> EXERCISE DIRECTIONS
Print every line of the data exactly as shown.

(TASK INPUTS begins)

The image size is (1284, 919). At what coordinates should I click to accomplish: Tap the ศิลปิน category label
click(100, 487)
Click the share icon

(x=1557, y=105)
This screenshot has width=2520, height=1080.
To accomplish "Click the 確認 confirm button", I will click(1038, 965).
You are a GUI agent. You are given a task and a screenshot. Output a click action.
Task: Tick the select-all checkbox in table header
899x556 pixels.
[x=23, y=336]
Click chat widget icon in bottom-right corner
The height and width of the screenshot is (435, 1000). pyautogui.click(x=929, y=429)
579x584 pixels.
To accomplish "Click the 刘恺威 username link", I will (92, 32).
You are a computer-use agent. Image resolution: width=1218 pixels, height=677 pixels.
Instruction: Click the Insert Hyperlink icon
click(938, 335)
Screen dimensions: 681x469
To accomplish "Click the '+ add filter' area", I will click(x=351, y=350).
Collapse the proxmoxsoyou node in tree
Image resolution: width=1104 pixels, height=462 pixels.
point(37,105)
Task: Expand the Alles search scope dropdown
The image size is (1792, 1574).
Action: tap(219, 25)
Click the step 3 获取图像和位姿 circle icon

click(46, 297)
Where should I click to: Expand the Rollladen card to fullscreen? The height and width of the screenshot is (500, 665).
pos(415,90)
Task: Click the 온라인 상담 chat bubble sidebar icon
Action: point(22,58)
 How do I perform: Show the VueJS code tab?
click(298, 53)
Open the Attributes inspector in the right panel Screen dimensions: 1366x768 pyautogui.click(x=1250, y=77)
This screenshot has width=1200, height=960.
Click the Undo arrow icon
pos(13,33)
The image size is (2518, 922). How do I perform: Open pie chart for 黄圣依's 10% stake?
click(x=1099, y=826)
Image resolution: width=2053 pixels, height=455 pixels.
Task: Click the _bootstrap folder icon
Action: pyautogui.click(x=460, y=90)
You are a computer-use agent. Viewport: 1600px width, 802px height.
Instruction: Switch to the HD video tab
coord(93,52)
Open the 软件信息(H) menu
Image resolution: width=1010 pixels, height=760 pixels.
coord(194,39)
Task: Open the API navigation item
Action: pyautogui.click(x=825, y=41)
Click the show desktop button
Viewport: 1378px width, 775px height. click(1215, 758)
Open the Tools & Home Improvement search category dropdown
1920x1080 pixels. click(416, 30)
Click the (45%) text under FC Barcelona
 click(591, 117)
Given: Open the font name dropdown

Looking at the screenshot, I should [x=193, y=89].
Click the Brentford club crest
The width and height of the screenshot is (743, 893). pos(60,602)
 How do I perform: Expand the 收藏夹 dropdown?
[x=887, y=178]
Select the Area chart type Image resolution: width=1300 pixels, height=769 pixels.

(TASK INPUTS ends)

> PROBLEM SOLUTION
The image size is (1284, 919). At what coordinates should I click to accomplish: Tap the ศิลปิน category label
click(100, 487)
Click the share icon

(x=1557, y=105)
This screenshot has width=2520, height=1080.
To accomplish "Click the 確認 confirm button", I will click(1038, 965).
You are a GUI agent. You are given a task and a screenshot. Output a click action.
Task: Tick the select-all checkbox in table header
899x556 pixels.
[x=23, y=336]
Click chat widget icon in bottom-right corner
The height and width of the screenshot is (435, 1000). pyautogui.click(x=929, y=429)
579x584 pixels.
To accomplish "Click the 刘恺威 username link", I will (92, 32).
You are a computer-use agent. Image resolution: width=1218 pixels, height=677 pixels.
Instruction: Click the Insert Hyperlink icon
click(938, 335)
Screen dimensions: 681x469
To accomplish "Click the '+ add filter' area", I will click(x=351, y=350).
Collapse the proxmoxsoyou node in tree
Image resolution: width=1104 pixels, height=462 pixels.
point(37,105)
Task: Expand the Alles search scope dropdown
The image size is (1792, 1574).
Action: tap(219, 25)
Click the step 3 获取图像和位姿 circle icon

click(46, 297)
Where should I click to: Expand the Rollladen card to fullscreen? The height and width of the screenshot is (500, 665).
pos(415,90)
Task: Click the 온라인 상담 chat bubble sidebar icon
Action: point(22,58)
 How do I perform: Show the VueJS code tab?
click(298, 53)
Open the Attributes inspector in the right panel Screen dimensions: 1366x768 pyautogui.click(x=1250, y=77)
This screenshot has width=1200, height=960.
Click the Undo arrow icon
pos(13,33)
The image size is (2518, 922). How do I perform: Open pie chart for 黄圣依's 10% stake?
click(x=1099, y=826)
Image resolution: width=2053 pixels, height=455 pixels.
Task: Click the _bootstrap folder icon
Action: pyautogui.click(x=460, y=90)
You are a computer-use agent. Viewport: 1600px width, 802px height.
Instruction: Switch to the HD video tab
coord(93,52)
Open the 软件信息(H) menu
Image resolution: width=1010 pixels, height=760 pixels.
coord(194,39)
Task: Open the API navigation item
Action: pyautogui.click(x=825, y=41)
Click the show desktop button
Viewport: 1378px width, 775px height. click(1215, 758)
Open the Tools & Home Improvement search category dropdown
1920x1080 pixels. click(416, 30)
Click the (45%) text under FC Barcelona
 click(591, 117)
Given: Open the font name dropdown

Looking at the screenshot, I should [x=193, y=89].
Click the Brentford club crest
The width and height of the screenshot is (743, 893). pos(60,602)
 How do I perform: Expand the 收藏夹 dropdown?
[x=887, y=178]
Select the Area chart type Image resolution: width=1300 pixels, height=769 pixels.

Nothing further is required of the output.